Eastern Washington University football coach Beau Baldwin put his team through its first full-pads workout of spring drills Wednesday afternoon and felt his Eagles were a little flat, at times, during a full-contact practice that ended a prolonged layoff.
You can check out the practice story that ran in Wednesday morning’s S-R here, and you can read some additional thoughts and comments from Baldwin, quarterbacks coach Zak Hill and two of the six players competing for the starting quarterback job below.
The problem with having six quarterbacks competing for a starting job became even more obvious on Wednesday when the Eagles practiced for the first time in full pads and only five of the six QB candiates took snaps in live game-like situations.
After spending a major portion of the 2 1/2-hour workout with the position coaches, the Eags’s offense spent about 15 minutes running plays in a “thud” situation where the defense rallies to the ball but is not supposed to tackle anyone.
And after that, they spent another 10 or 15 minutes going live, with the exception of not being allowed to tackle the quarterback.
Baldwin said more time will be devoted to live scrimmage-like sessions throughout the rest of the spring as he and his staff try to learn more about some of their young defensive hopefuls.
“I want to become a better tackling team,” Baldwin said, “and the only way you can get better at tacklling, in my opinion, is to tackles. And that’s why my plan is to do more live drills this spring than we ever have in the past.
“I like being back in pads again, because you get a better feel for whats really getting done up front. Otherwise, player can fall back on that crutch — ‘Well, it’s not pads, so up front, it’s hard to be live and go all out.’ But in pads, there’s not crutch.
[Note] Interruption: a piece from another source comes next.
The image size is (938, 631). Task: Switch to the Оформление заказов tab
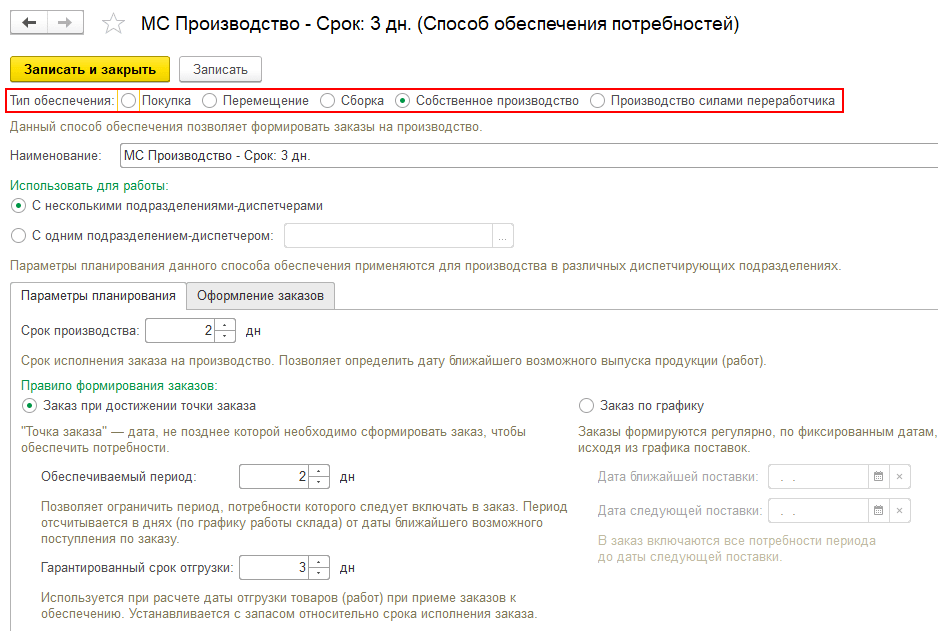click(260, 296)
What you see is what you get, and if someone’s getting beat up front — on either side of the ball — it’s right there for everyone to see.”
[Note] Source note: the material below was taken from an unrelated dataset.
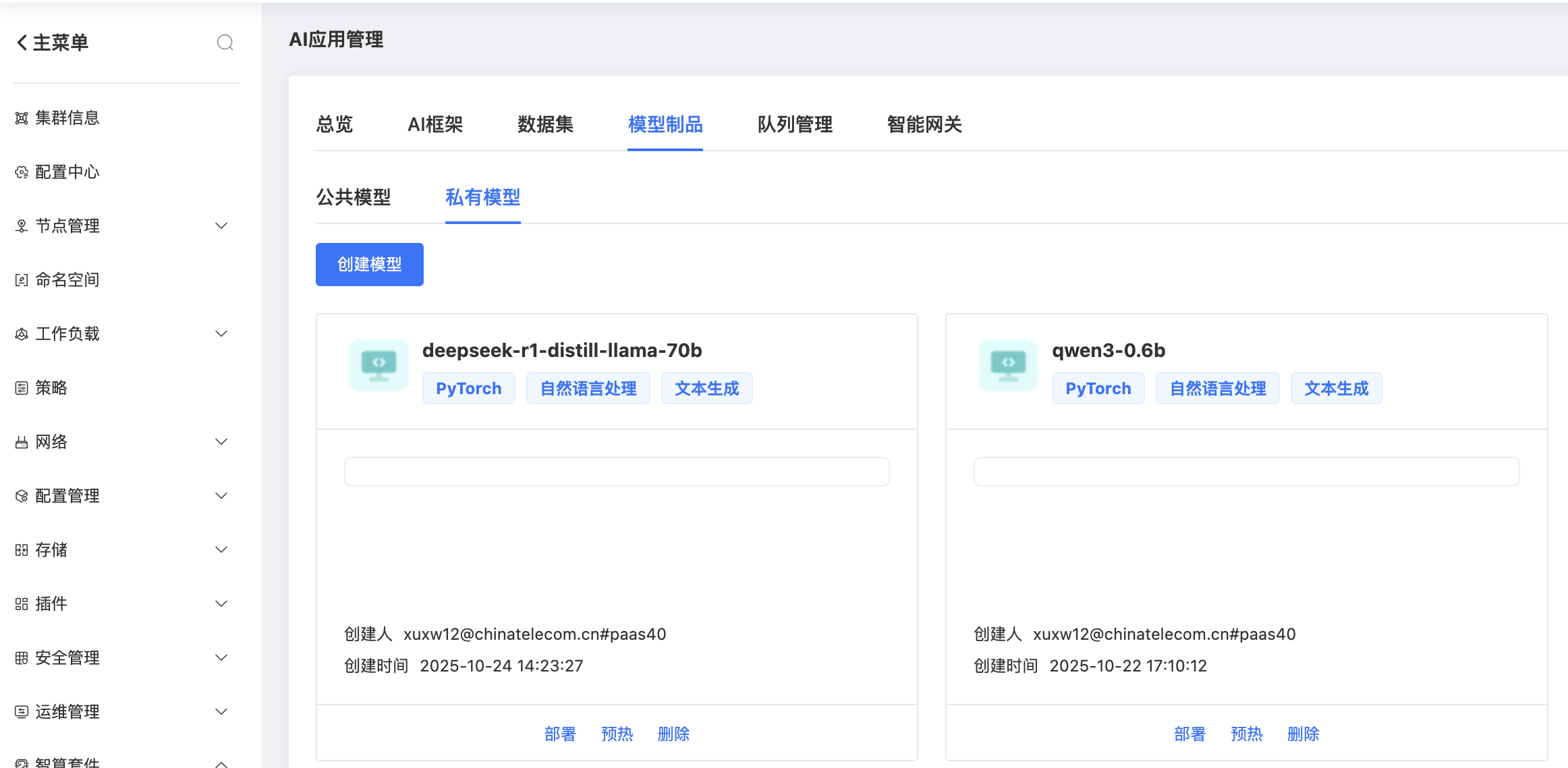Open the 数据集 tab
Southern Methodist transfer Bo Levi Mitchell, who is among the six QB candidates, said the live drills give him and the other new players a better — and much-needed — sense of what game speed is like.
“It makes the game much more physical,” he explained, “and whether or not the quarterback is going to get hit, everybody moves that much faster. Guys on the corners and in the wide receiver positions are pushing off each other and hitting each other a lot more, and it gives you a lot better feel of what it will be like in games.”
As for the progess he has made during his short time in Cheney, Mitchell added: “
“It’s been real good. It helps that I’ve been (at SMU) before and know the rounds. The biggest thing for me is just learning the new terminology. I like how they do things here, because the quarterback is in more control. At SMU, the head coach would make the can and all you did was relay the play and run it. Here, the coach still makes the call, but after that, it’s your time, because you have a little bit more freedom to change things and tell your receivers, ‘You know, if you run this route and get open, I’m goign to hit you on that,’ and I like being able to do that.”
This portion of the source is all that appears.